Он медленно поднес к губам руку княгини и так же медленно отвел ее.
– Вы единственный, единственный, – шептала княгиня, прикрывая глаза. – О, как я понимаю, чувствую вас! Сила высшая между нами… Ей сладко покоряться, носить вечно в сердце покорную память.
– Княгиня…
– О, зачем?.. Так далеко, так чуждо… Разве не друг вам моя душа…
– Алина, – произнес Роман Иванович, – Алина, мы друзья. Нас соединяют общие стремления. А в тот памятный вечер, когда вы проникли в тайну и святость досмертных обетов чистоты… с того вечера наша связь ненарушима.
Все это Роман Иванович говорил без малейшего чувства, голосом деревянным, слегка повелительным. А деревянность и повелительность действовали на княгиню как самая нежная музыка. Покорный восторг заиграл в ее глазах. И стала она томно тяжелеть среди своих подушек.
– Я вас не люблю, Алина, – продолжал Роман Иванович с той же монотонной твердостью. – Я не должен, не хочу и не буду знать любви к женщине.
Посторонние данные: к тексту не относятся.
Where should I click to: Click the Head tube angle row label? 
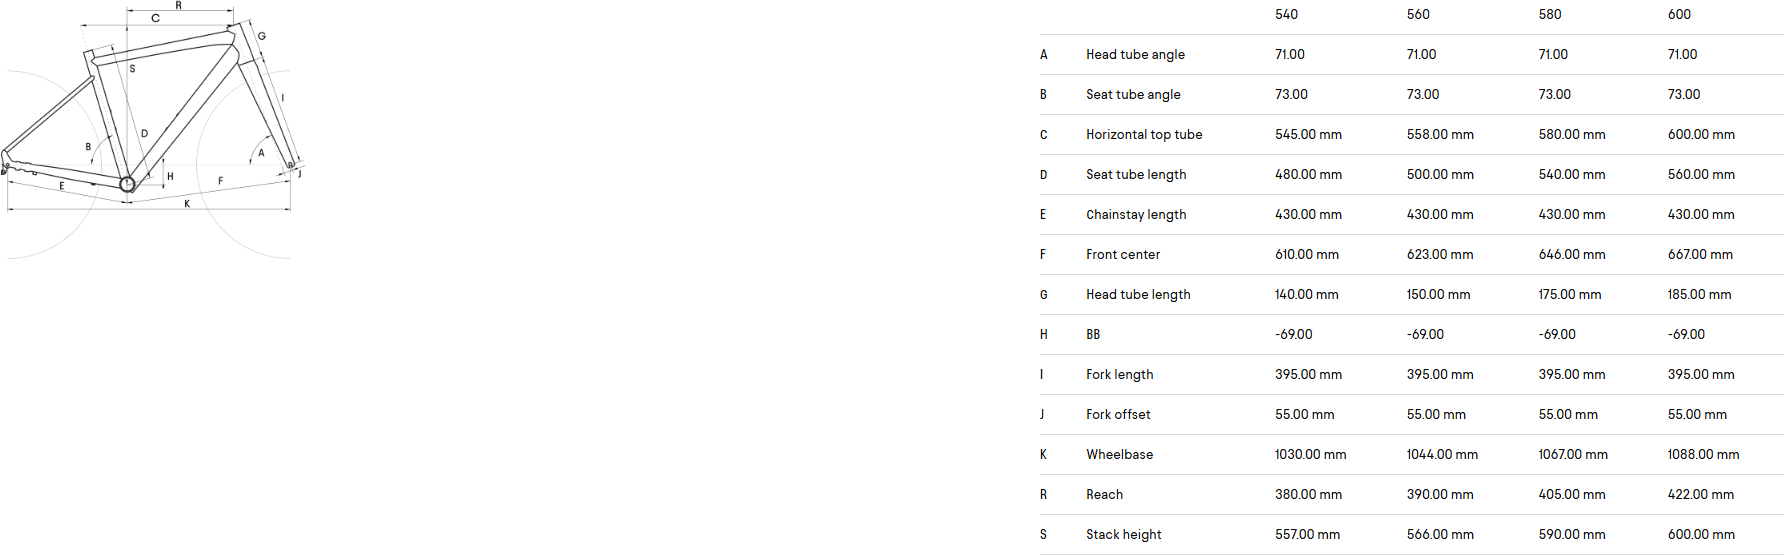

Женщина могла бы мне быть другом и помощником. Увы! Таких женщин я не встречаю. Одну лишь встретил – вас.
Княгиня молча кивала головой.
– И, Алина, женщины для меня – или предмет жалости, или… орудие. Да, орудие, когда они могут, не сознавая, послужить мне, моему святому делу. Хотя бы тем уже, что спасутся сами.